A network biology workflow to study transcriptomics data of the diabetic liver

Abstract

Background: Nowadays a broad collection of transcriptomics data is publicly available in online repositories. Methods for analyzing these data often aim at deciphering the influence of gene expression at the process level. Biological pathway diagrams depict known processes and capture the interactions of gene products and metabolites, information that is essential for the computational analysis and interpretation of transcriptomics data.The present study describes a comprehensive network biology workflow that integrates differential gene expression in the human diabetic liver with pathway information by building a network of interconnected pathways. Worldwide, the incidence of type 2 diabetes mellitus is increasing dramatically, and to better understand this multifactorial disease, more insight into the concerted action of the disease-related processes is needed. The liver is a key player in metabolic diseases and diabetic patients often develop non-alcoholic fatty liver disease.

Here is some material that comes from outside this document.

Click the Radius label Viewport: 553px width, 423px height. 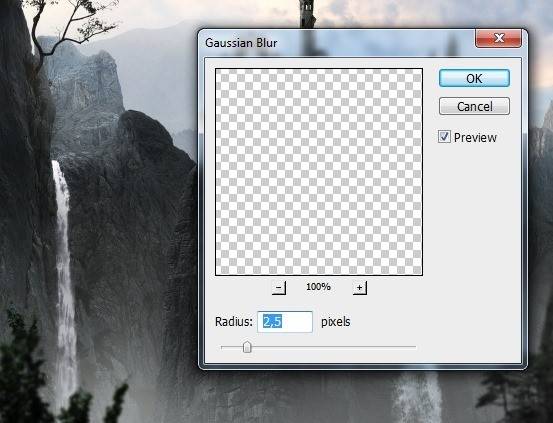click(x=234, y=322)
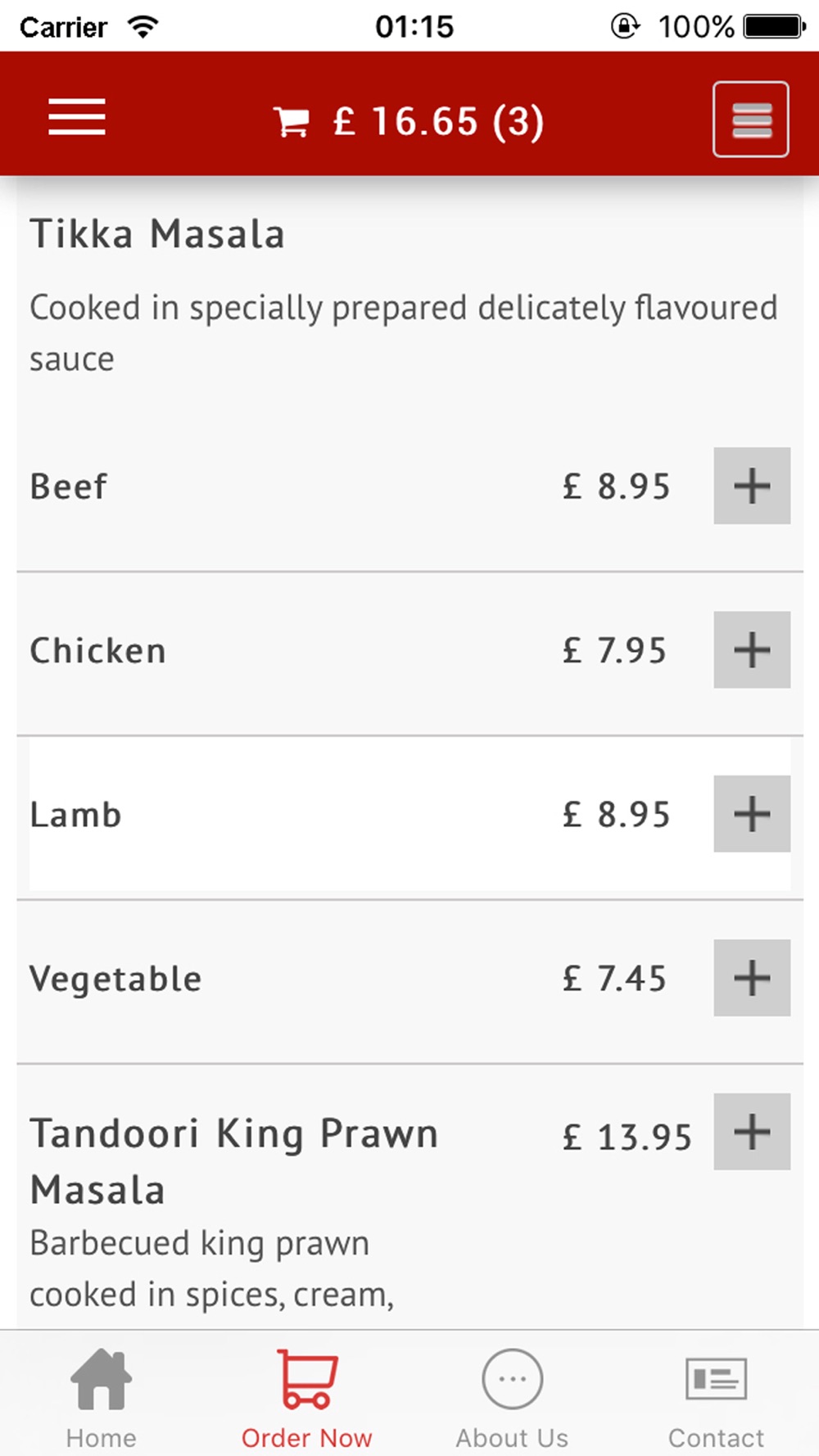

Results: A publicly available dataset comparing the liver transcriptome from lean and healthy vs. obese and insulin-resistant subjects was selected after a thorough analysis. Pathway analysis revealed seven significantly altered pathways in the WikiPathways human pathway collection. These pathways were then merged into one combined network with 408 gene products, 38 metabolites and 5 pathway nodes. Further analysis highlighted 17 nodes present in multiple pathways, and revealed the connections between different pathways in the network. The integration of transcription factor-gene interactions from the ENCODE project identified new links between the pathways on a regulatory level. The extension of the network with known drug-target interactions from DrugBank allows for a more complete study of drug actions and helps with the identification of other drugs that target proteins up- or downstream which might interfere with the action or efficiency of a drug.

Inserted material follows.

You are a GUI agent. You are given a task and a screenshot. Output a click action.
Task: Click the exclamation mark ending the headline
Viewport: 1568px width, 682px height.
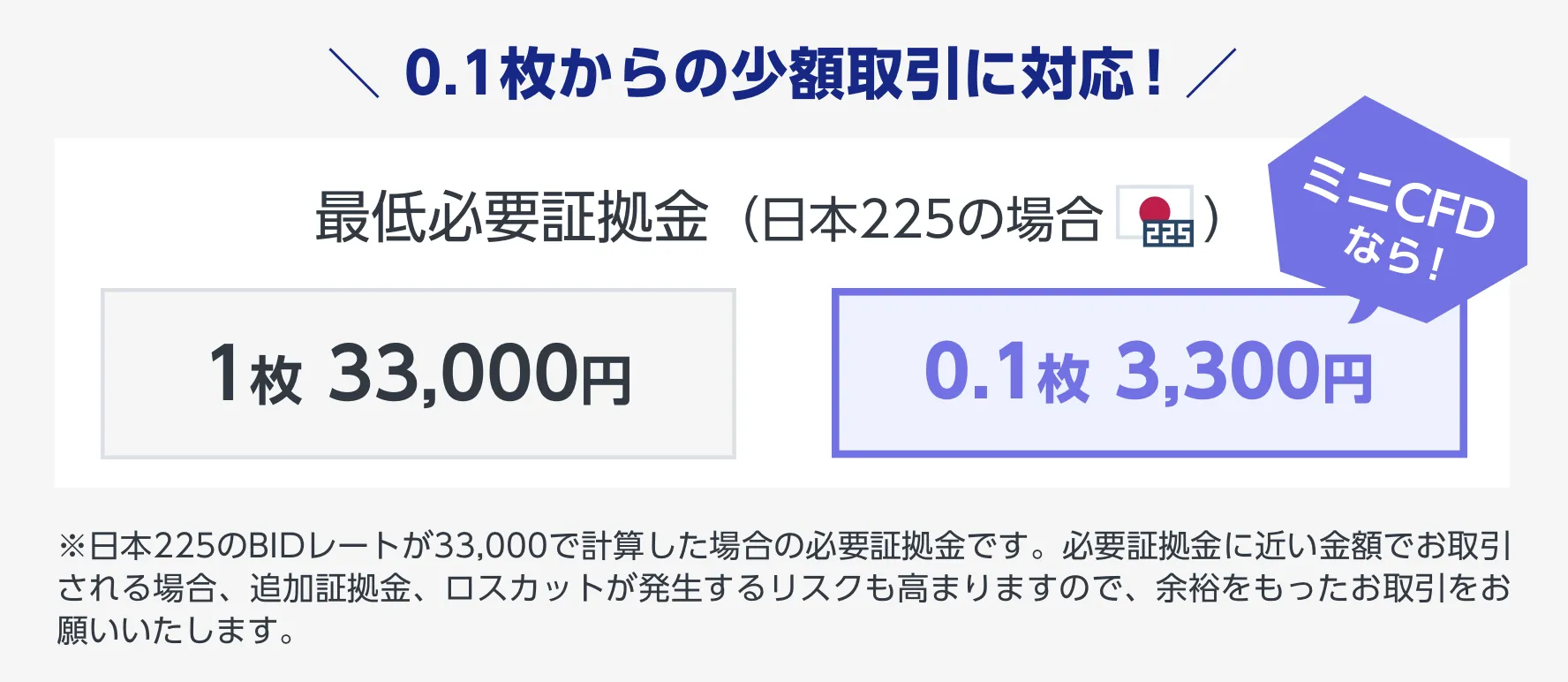[1151, 72]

Conclusions: The described network biology workflow uses state-of-the-art pathway and network analysis methods to study the rewiring of the diabetic liver. The integration of experimental data and knowledge on disease-affected biological pathways, including regulatory elements like transcription factors or drugs, leads to improved insights and a clearer illustration of the overall process. It also provides a resource for building new hypotheses for further follow-up studies. The approach is highly generic and can be applied in different research fields.

Figure 1

Transcriptomics network biology workflow. The described workflow uses four different tools that can be easily connected by taking the output of one tool and importing it in the next tool. No intermediate steps are required.

Figure 2

Visualization of two pathways relevant for drug treatment of T2DM. Gene expression is visualized on (A) AMPK Signaling pathway, http://www.wikipathways.org/instance/WP1403 and (B) Statin pathway, http://www.wikipathways.org/instance/WP430 from WikiPathways. The visualization of the gene product boxes in the pathways is split into two parts, (1) the log2 FC in the left part of the box (blue is down-regulated over white is not changed to red is up-regulated) and (2) the p-value in the right part of the box (green when significant). Pathway elements including metabolites that have not been measured in the selected dataset are gray.

Figure 3

Nodes linking the seven significantly changed pathways. Each pathway is represented as a yellow rounded rectangle. Gene products and metabolites are visualized as ellipses and octagons, respectively. The transcription dataset is visualized on the gene nodes in the network using a color gradient from blue (down-regulated) over white (not changed) to red (up-regulated). Nodes with a significant p-value (< 0.05) have a light-green border color. Most nodes linking multiple pathways are either up-regulated (e.g. SREBF1, CDKN1A, AGPAT2) or not altered significantly (e.g. LPL, HMGCR).

Figure 4

TF regulation in the diabetic fatty liver pathways. Using CyTargetLinker, sixteen TFs have been identified in the seven pathways. TFs are visualized as rounded rectangles and their target genes as circles colored based on their presence in different pathways. 56 genes are targeted by only one TF and 33 genes are targeted by 2 or more TFs. Light-blue edges indicate regulation of TFs by other TFs.

Figure 5

Significant amount of antidiabetic drugs targeting gene products in the network. The network has been extended with drug-target interactions from DrugBank 4 using CyTargetLinker. Nodes present in only one pathway and not targeted by any drugs have been grouped in pathway nodes (yellow rounded rectangles). Drugs targeting genes in the network are indicated as blue rectangles, drugs associated with diabetes are colored in red, micronutrients/dietary supplements in green, drugs related to immune response in orange and anticholesteremic agents in purple. Diabetes related drugs target 7 gene products in the network: INSR (8 drugs), PPARG (5 drugs), RB1 (2 drugs), ABCA1 (1 drug), CPT1A (1 drug), PRKAA1 (1 drug), PRKAB1 (1 drug).